** WORK INSTRUCTIONS **
Format everything from the first of the lines below down to the line containing "The width and height of the screenshot is (2576, 1176).", inclusive, as a JSON list of strings, one string per line. Omit blank lines.

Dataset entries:

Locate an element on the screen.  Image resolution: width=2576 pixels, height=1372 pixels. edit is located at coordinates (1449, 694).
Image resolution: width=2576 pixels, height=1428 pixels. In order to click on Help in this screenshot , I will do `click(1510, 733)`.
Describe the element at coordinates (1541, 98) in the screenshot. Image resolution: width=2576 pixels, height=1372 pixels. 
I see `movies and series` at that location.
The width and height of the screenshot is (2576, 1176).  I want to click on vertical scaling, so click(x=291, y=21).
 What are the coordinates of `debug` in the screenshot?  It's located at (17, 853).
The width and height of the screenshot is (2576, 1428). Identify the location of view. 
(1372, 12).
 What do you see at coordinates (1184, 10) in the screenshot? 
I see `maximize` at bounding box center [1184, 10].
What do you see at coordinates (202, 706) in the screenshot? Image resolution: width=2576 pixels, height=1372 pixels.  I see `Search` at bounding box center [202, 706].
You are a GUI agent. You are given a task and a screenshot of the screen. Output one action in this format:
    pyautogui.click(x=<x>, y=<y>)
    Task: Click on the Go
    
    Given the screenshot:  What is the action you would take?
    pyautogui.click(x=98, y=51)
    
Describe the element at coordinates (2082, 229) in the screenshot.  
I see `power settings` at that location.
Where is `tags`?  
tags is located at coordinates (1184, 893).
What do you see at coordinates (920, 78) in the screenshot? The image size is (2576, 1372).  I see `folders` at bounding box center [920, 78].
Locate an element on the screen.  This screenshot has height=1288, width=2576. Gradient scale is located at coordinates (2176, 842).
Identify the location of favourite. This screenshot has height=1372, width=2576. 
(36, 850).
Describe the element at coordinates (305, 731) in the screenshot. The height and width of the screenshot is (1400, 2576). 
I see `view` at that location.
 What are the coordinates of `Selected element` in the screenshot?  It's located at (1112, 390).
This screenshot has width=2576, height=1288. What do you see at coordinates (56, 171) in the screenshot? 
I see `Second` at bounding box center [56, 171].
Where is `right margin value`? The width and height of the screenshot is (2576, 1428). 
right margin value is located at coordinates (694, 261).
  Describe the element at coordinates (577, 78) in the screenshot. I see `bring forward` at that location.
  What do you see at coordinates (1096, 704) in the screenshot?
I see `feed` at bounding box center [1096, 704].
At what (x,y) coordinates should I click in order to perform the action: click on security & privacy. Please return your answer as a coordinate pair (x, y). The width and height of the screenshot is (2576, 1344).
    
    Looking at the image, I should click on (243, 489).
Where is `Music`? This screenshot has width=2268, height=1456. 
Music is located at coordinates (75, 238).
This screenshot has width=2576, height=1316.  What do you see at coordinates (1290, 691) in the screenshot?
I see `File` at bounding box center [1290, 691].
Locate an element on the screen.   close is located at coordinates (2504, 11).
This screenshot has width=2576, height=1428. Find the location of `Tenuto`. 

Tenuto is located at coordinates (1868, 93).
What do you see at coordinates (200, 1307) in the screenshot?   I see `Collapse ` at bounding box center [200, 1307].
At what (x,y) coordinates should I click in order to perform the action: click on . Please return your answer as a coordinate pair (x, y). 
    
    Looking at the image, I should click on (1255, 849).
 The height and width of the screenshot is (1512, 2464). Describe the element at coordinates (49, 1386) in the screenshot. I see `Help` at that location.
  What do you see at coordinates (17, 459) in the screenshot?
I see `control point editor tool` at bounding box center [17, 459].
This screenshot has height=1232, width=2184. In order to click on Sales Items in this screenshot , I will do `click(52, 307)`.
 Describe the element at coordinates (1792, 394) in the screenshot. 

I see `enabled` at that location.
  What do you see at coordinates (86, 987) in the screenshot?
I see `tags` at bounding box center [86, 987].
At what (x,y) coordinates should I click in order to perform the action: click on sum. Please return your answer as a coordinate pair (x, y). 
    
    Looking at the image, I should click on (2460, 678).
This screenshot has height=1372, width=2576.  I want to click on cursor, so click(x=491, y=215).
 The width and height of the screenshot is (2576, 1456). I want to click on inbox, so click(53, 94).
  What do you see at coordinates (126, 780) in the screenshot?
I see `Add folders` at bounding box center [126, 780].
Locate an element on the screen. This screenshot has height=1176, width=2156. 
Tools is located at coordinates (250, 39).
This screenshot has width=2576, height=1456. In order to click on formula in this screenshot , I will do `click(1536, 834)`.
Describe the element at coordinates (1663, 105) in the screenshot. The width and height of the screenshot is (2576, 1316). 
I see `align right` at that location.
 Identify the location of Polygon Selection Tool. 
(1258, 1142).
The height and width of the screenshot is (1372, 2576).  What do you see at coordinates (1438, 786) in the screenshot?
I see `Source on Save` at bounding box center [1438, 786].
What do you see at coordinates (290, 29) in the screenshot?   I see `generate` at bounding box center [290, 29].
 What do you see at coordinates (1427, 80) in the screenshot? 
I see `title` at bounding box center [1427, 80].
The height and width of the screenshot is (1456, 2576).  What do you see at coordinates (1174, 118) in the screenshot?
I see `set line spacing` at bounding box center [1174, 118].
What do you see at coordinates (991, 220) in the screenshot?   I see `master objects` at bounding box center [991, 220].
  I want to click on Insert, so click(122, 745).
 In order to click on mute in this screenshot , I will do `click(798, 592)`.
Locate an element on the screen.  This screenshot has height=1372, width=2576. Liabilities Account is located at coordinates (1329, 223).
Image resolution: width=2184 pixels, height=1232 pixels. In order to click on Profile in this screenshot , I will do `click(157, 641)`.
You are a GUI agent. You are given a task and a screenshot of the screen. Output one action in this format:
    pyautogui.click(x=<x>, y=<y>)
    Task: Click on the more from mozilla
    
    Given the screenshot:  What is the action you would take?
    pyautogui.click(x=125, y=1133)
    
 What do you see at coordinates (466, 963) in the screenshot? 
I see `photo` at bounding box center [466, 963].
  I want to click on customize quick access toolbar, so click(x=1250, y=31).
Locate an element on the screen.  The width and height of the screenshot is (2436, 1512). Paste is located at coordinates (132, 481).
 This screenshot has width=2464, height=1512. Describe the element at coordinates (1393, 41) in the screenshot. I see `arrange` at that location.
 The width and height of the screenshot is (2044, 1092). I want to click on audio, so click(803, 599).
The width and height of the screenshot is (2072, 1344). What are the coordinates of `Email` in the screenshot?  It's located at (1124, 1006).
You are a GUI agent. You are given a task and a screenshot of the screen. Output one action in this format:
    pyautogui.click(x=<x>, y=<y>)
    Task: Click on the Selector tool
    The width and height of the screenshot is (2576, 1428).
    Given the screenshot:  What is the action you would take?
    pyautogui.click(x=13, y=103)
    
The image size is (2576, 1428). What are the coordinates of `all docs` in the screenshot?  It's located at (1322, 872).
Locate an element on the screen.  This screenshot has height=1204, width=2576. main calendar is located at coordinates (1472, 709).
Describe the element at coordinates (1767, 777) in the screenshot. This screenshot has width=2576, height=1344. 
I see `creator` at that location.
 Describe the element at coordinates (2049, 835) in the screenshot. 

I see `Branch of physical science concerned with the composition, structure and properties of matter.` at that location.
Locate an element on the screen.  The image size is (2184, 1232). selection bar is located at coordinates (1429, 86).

** ANSWER FOR THIS EXERCISE **
[
  "Locate an element on the screen.  Image resolution: width=2576 pixels, height=1372 pixels. edit is located at coordinates (1449, 694).",
  "Image resolution: width=2576 pixels, height=1428 pixels. In order to click on Help in this screenshot , I will do `click(1510, 733)`.",
  "Describe the element at coordinates (1541, 98) in the screenshot. Image resolution: width=2576 pixels, height=1372 pixels. ",
  "I see `movies and series` at that location.",
  "The width and height of the screenshot is (2576, 1176).  I want to click on vertical scaling, so click(x=291, y=21)."
]